Me Youcef Dilem. Question difficile du moment qu'on ne peut préjuger de rien, car cette affaire n'est qu'à ses débuts. Pour pouvoir porter une vision sur son devenir, il est impératif de prendre en compte toute les démarches et procédures antérieures à la tenue du procès du 11 février et qui étaient entachées d'irrégularités, voire de nullité pour vice de procédure. Cet aspect avait fait l'objet d'une présentation d'exception de nullité de la procédure in limine litis par la défense de Djamel Ghanem avant même d'aller au fond des débats.
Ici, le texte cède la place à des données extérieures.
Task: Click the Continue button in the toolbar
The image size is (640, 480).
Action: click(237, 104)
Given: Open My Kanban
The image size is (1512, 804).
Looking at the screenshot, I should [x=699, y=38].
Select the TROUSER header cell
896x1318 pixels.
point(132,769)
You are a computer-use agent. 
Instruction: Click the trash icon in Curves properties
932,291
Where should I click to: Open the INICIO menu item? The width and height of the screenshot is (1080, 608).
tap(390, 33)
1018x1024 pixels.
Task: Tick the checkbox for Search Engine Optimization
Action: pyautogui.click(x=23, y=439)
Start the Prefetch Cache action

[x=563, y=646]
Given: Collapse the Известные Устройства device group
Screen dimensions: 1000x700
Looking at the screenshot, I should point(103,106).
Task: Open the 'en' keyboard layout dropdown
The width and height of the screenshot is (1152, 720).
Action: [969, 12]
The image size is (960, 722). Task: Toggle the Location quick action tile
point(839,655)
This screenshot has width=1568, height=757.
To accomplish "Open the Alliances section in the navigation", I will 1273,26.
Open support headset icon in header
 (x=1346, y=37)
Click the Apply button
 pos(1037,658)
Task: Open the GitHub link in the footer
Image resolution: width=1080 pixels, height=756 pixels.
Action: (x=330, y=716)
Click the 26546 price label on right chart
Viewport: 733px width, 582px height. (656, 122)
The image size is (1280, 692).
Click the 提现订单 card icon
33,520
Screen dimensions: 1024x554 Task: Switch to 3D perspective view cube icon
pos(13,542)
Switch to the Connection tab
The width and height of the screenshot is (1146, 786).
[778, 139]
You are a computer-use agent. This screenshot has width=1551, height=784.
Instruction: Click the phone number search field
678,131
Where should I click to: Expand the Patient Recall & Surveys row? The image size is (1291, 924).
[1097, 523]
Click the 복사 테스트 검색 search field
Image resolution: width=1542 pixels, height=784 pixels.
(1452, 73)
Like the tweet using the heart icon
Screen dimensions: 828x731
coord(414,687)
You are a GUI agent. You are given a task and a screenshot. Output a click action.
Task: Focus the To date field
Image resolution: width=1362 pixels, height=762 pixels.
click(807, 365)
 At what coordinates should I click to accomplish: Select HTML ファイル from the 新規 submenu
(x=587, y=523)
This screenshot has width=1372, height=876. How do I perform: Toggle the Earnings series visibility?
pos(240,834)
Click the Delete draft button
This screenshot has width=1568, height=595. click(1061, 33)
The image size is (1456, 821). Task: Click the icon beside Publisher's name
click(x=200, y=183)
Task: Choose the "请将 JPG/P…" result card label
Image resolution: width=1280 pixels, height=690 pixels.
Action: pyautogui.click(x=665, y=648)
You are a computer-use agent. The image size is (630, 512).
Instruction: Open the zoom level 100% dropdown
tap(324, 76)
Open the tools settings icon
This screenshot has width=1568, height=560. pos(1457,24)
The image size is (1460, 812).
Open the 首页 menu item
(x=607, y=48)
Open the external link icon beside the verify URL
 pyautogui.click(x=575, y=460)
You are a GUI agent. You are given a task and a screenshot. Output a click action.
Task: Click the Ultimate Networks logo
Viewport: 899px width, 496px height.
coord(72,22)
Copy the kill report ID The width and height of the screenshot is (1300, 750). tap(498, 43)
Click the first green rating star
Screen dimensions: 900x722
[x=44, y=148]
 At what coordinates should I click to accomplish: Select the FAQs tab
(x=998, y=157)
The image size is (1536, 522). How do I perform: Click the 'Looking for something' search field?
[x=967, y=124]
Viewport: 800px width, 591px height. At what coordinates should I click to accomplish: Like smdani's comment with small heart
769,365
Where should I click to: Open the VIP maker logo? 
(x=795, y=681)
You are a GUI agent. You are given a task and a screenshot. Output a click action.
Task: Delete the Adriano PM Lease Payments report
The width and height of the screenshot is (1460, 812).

Les moyens évoqués en dépit de la peine requise peuvent motiver l'annulation des poursuites, à moins d'une autre décision.
- Comment êtes-vous devenu caricaturiste ?
C'est un don. J'ai toujours aimé le dessin. Pour la caricature, j'avoue que j'ai été beaucoup influencé par Slim (Le Soir d'Algérie) qui est pour moi le père de la bande dessinée (BD) en Algérie. Ensuite, il y a Ayoub (El Khabar – El Mihouar) qui cartonnait à cette époque. Je me suis dit pourquoi ne pas utiliser ce que Dieu m'a offert pour m'exprimer sur ce qui se passe autour de moi. Je suis autodidacte. Je n'ai pas fait les Beaux-Arts, car je n'avais pas les moyens. Je travaillais dans le magasin que nous a légué notre père avant qu'il décède en 1986.
- Que pensez-vous de la situation de la liberté d'expression et celle des journalistes à exercer leur métier en Algérie ?
C'est une question que vous devriez poser aux journalistes qui ont préféré l'exil. J'avoue que le journalisme est le métier de toutes les difficultés, mais jusqu'à être poursuivi en justice par son propre directeur pour une caricature incomplète et non publiée, c'est du jamais vu !
- Quelles sont vos attentes ?
Je ne suis qu'un simple citoyen. Un artiste qui gagne son pain avec ce qu'il fait avec ses mains. Je ne demande qu'une chose : qu'on me laisse vivre tranquillement. Quant à mon verdict, je fais confiance à la justice algérienne. Je suis innocent. Néanmoins, je proclame par la même occasion mon droit à m'exprimer librement sans que je sois inquiété par rapport à mes idées et mon art. Pour la suite de cette affaire, je poursuivrai le directeur de La Voix de l'Oranie pour diffamation et le photographe Tahar Abdellah pour agression verbale à l'intérieur d'un établissement sécuritaire. Je suivrai aussi ma plainte sociale au niveau de l'inspection du Travail. J'ai le droit d'avoir mon dû et être payé pour mon travail.